Just a month since its opening date, the museum is already attracting 500-600 visitors every day, according to the museum director, Hamady Bocoum. It started with 700 exhibits and currently has 1,300 with the expectation that there will be between 4,000 to 5,000 exhibits on display by the end of 2019. There is space for 18,000 exhibits. Entrance is currently free to the public till the end of January 2019 (after which they will charge ~$3 for entry).
There are four sections in the inaugural exhibition: The Cradle of Humanity (featuring skulls and skeletons discovered in different parts of the continent), Continental African Civilizations (delves into the history of masks and the impact of the advent of Sufism and Christianity in Africa), Globalization of Africa (looks at concepts of negritude, pan-Africanism, black consciousness movements) and Africa Now (contemporary art from black artists from Africa, Americas and the Caribbean.)
“The restitution of Africa’s stolen assets should not be dependent on us having space to display it,” says Hamady, to explain the role the museum will play in the great debate on the restitution of Africa’s looted assets. “Those who stole our assets cannot dictate what we do with them. For example, if a community wants to restore their assets to sacred forests from which they were taken, that is their right!”
The museum never loses sight of its aim to educate and enlighten the visitor of the role of black African art and ingenuity in human civilization.
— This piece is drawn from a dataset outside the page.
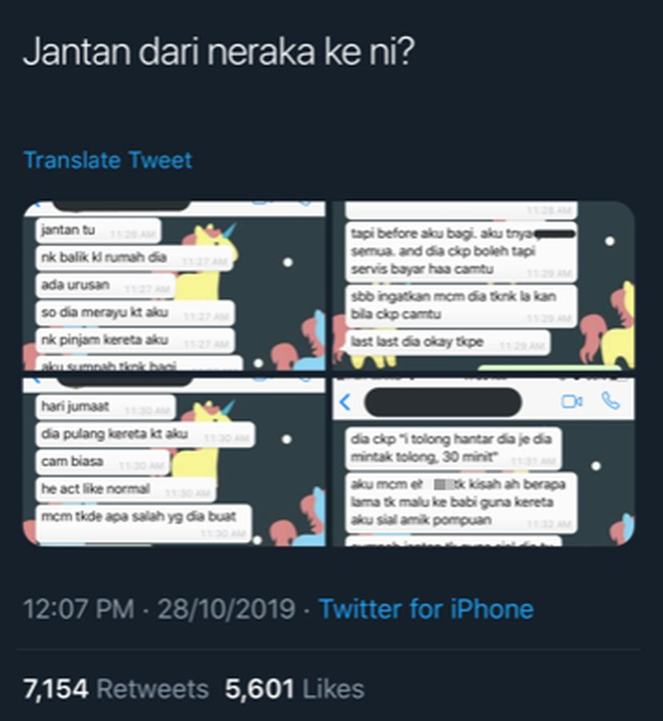The height and width of the screenshot is (721, 663).
Task: Open the Twitter for iPhone source link
Action: (x=426, y=609)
This includes a display that focuses on the contribution of Africa to medicine, mathematics, architecture, which of course would not be complete without mentioning the work of Cheikh Anta Diop, the Senegalese historian, anthropologist and physicist who studied the human race’s origins and pre-colonial African culture.
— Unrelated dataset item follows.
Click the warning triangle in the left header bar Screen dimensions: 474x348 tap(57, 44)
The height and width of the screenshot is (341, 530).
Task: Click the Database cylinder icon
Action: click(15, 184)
Diop was the first to talk about the African origins of Homo Sapiens—a view that was considered controversial at the time, but is now widely accepted. In another exhibit, there is a tribute to African women and women of African descent who have changed the world—it celebrates Winnie Madikizela Mandela, Harriet Tubman, Wangari Maathai, Angela Davis, Sojourner Truth among others.
The exhibition on negritude, black consciousness and pan-Africanism pays tribute to various greats including Dr. Martin Luther King Jr., Frederick Douglas, Thomas Sankara, Malcolm X among others. The contemporary art section features an impressive collection of works e.g. photos of Malaïka Dotou Sankofa, a fictional androgynous African angel by Franco-Beninoise artist Laeïla Adjovi that won the 2018 Dakar Biennale Art Prize, portraits by iconic Malian photographer, Malick Sidibé and an installation by Haitian artist Philippe Dodard that shows the stages of slavery from Africa to the middle passage to Caribbean plantations.
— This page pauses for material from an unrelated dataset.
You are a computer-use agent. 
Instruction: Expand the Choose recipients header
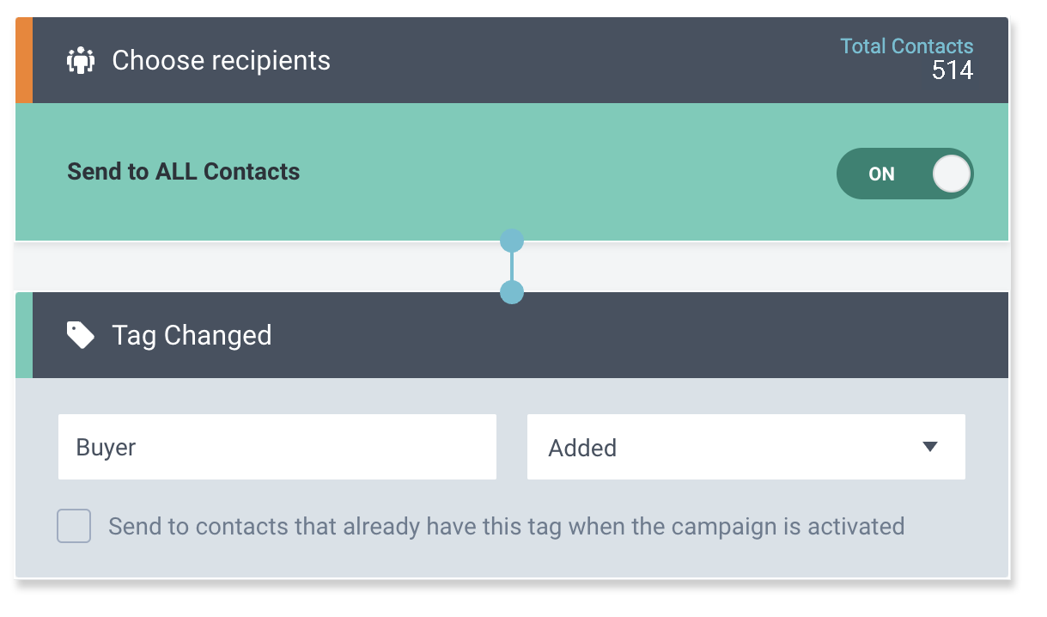click(x=512, y=60)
Black people the world over need to see their stories represented in such a way and in locations accessible to them on the continent. As such even though there is something for everyone in the museum given that the history of Africa is actually the history of all human civilization, the museum will be especially important for the sons and daughters of the continent – whichever part of the world they are in.